* _Task brief_: Count every line in the entries that holds the word "agent". The reply is that count alone.

Records for processing START

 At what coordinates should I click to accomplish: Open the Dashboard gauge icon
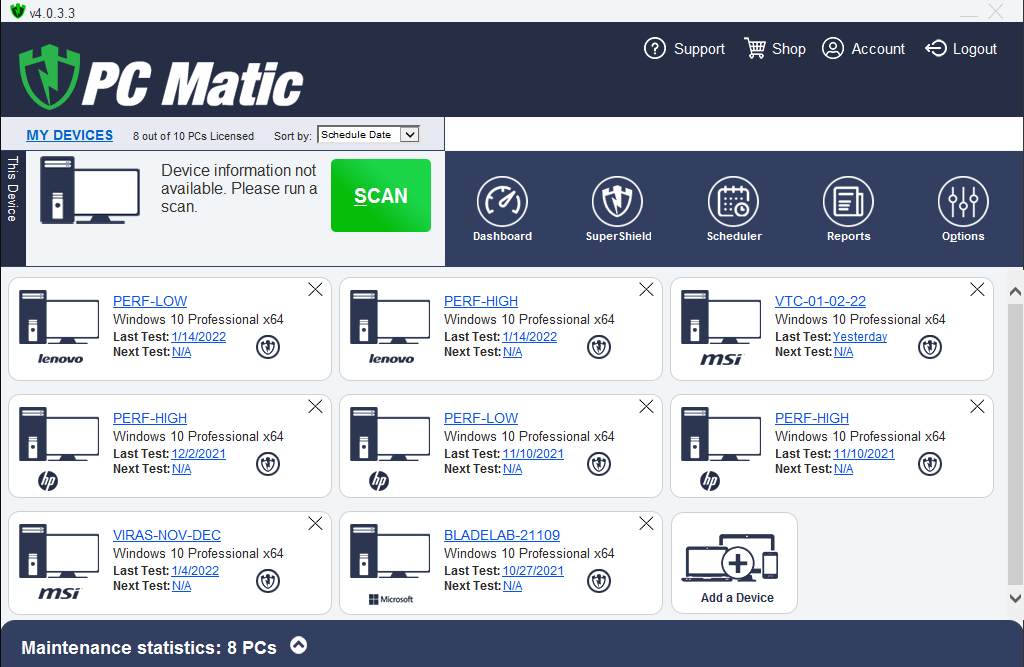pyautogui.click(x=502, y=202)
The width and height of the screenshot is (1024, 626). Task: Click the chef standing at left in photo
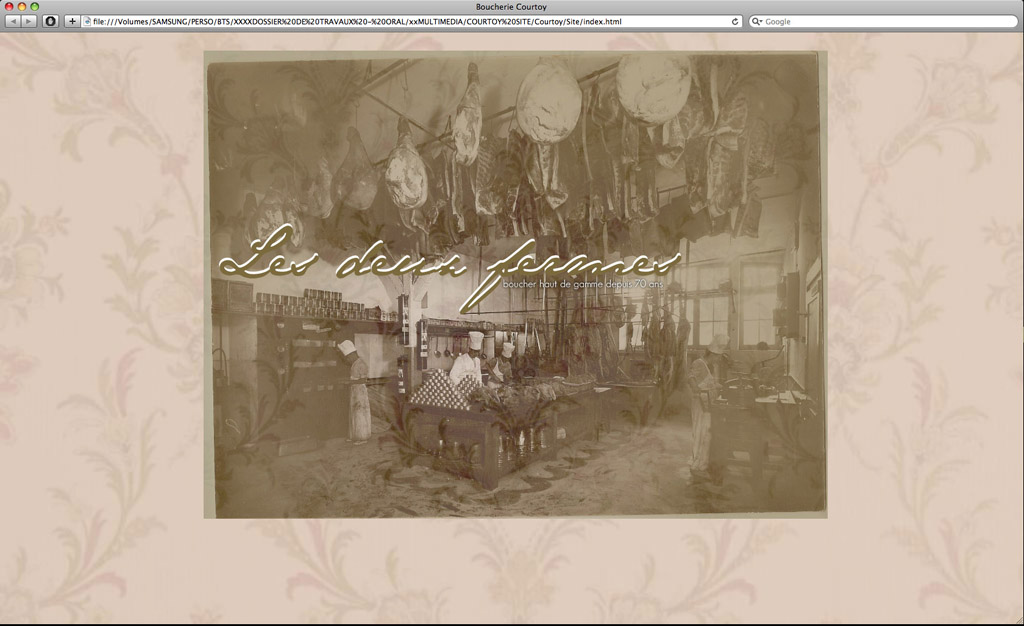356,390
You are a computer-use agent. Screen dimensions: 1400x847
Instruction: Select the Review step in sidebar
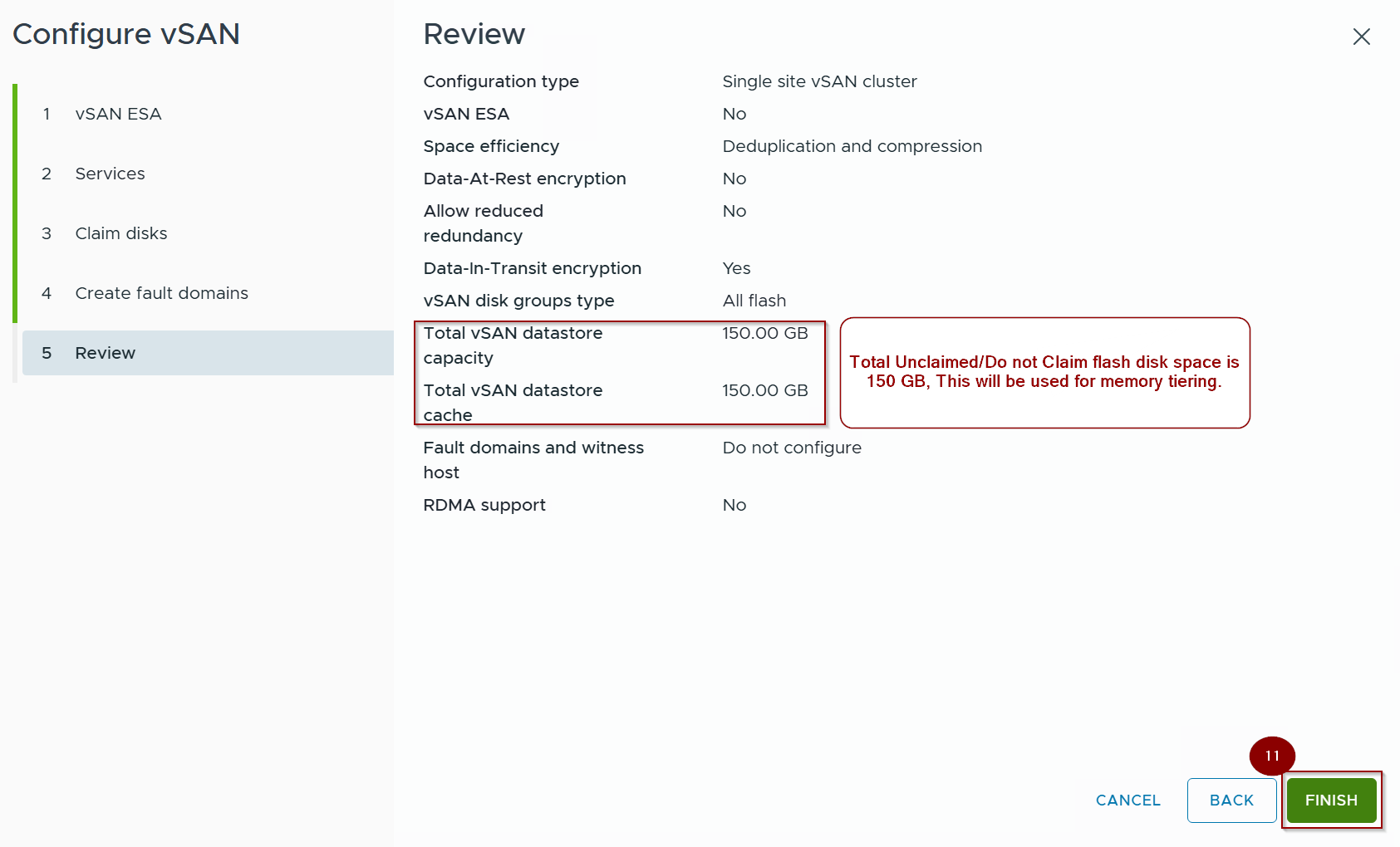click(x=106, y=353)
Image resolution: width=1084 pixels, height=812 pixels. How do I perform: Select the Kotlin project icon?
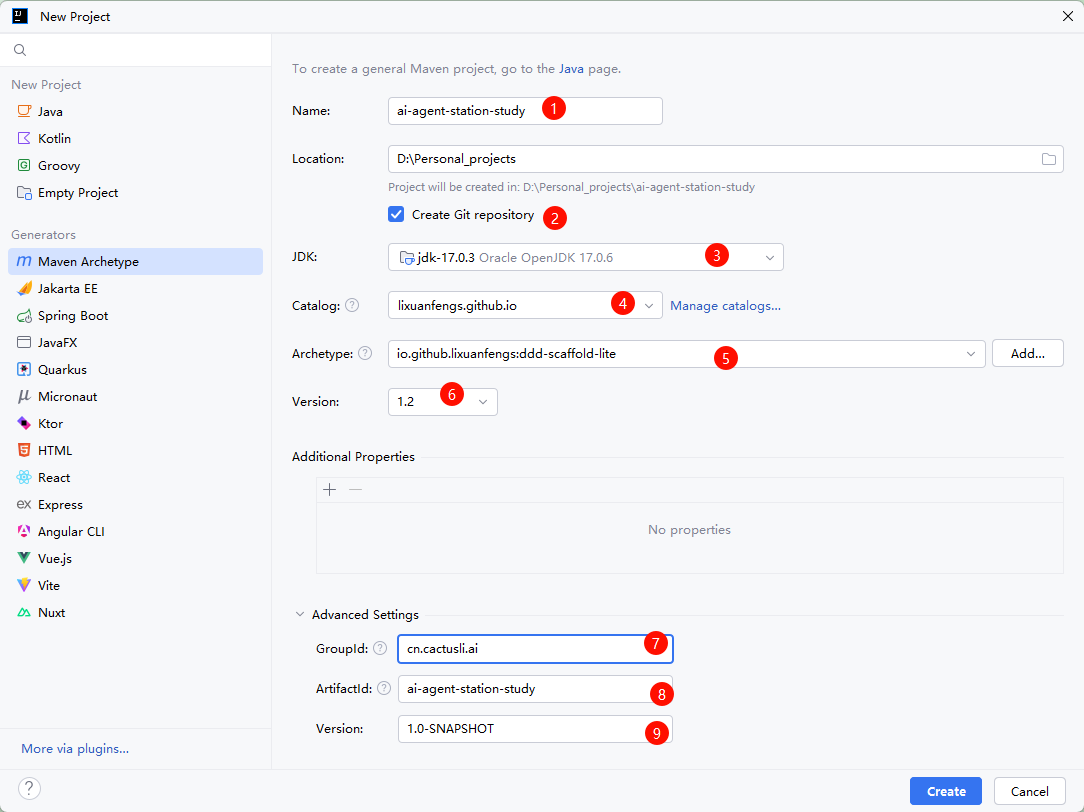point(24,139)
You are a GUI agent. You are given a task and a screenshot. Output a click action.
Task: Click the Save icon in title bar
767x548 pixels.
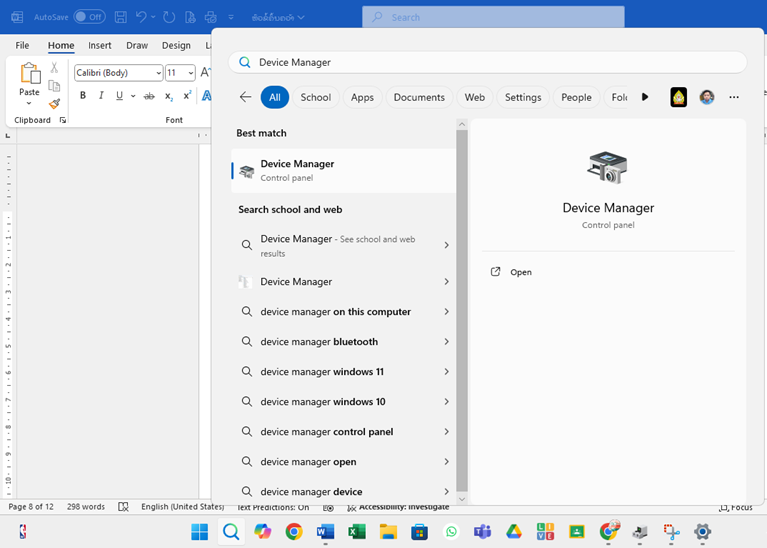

Records for processing END

* _Expected answer_: 2